You muscle the first putt, miss the next
Oh man, I three-putted again!
We’ve all done it: You really want to make that 10-footer for birdie (or par), so you give it a good smack. But it steams by the hole, and you’ve got a four-footer coming back, which you leave short. You turned a good hole into a three-jack. You walk off the green muttering to yourself, What an idiot!
To prevent this, think about the way great fast-green putters like Ben Crenshaw and Jack Nicklaus do it. They try to roll the ball the correct distance, which in effect makes the hole wider (so you end up sinking more putts). And it prevents three-putting. I don’t believe in trying to roll the ball at a speed that would send it a foot or two past the cup. A lot of golfers who try to do this hit it too far by.

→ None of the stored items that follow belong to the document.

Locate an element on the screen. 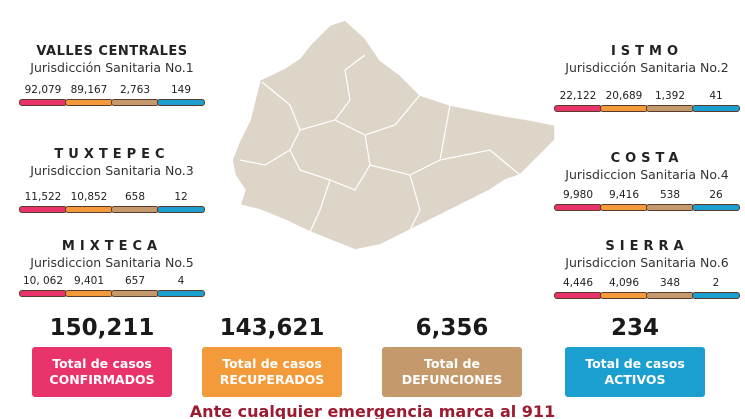 The height and width of the screenshot is (419, 745). region-subtitle: Jurisdiccion Sanitaria No.4 is located at coordinates (647, 174).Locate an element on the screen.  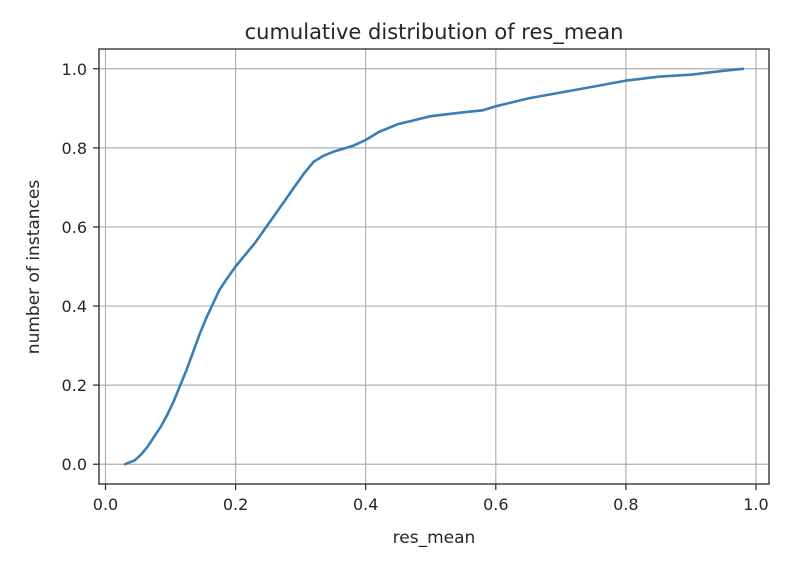
y-tick-label: 0.4 is located at coordinates (74, 306).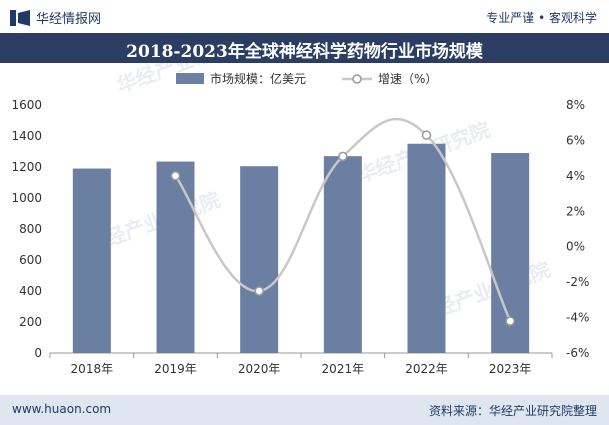 This screenshot has width=609, height=425. Describe the element at coordinates (578, 353) in the screenshot. I see `y-right-tick-label: -6%` at that location.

On downhillers, it’s easy to let the first putt get away from you. I picture another hole half to two-thirds of the way to the cup. Then I focus on rolling the ball the correct speed for the imaginary hole. It rolls out and often finds the real hole. On uphill putts, I do the opposite, looking well past the cup.
Here’s a practice drill to try. Place two tees directly in front of a hole about an inch apart. Practice hitting putts at just the right pace. Notice how some balls graze the outside of either tee and fall into the side of the hole. This shows that you don’t have to hit the cup dead centre to make a putt, provided the ball is rolling at the right speed.
“On downhillers, putt to an imaginary hole halfway there.”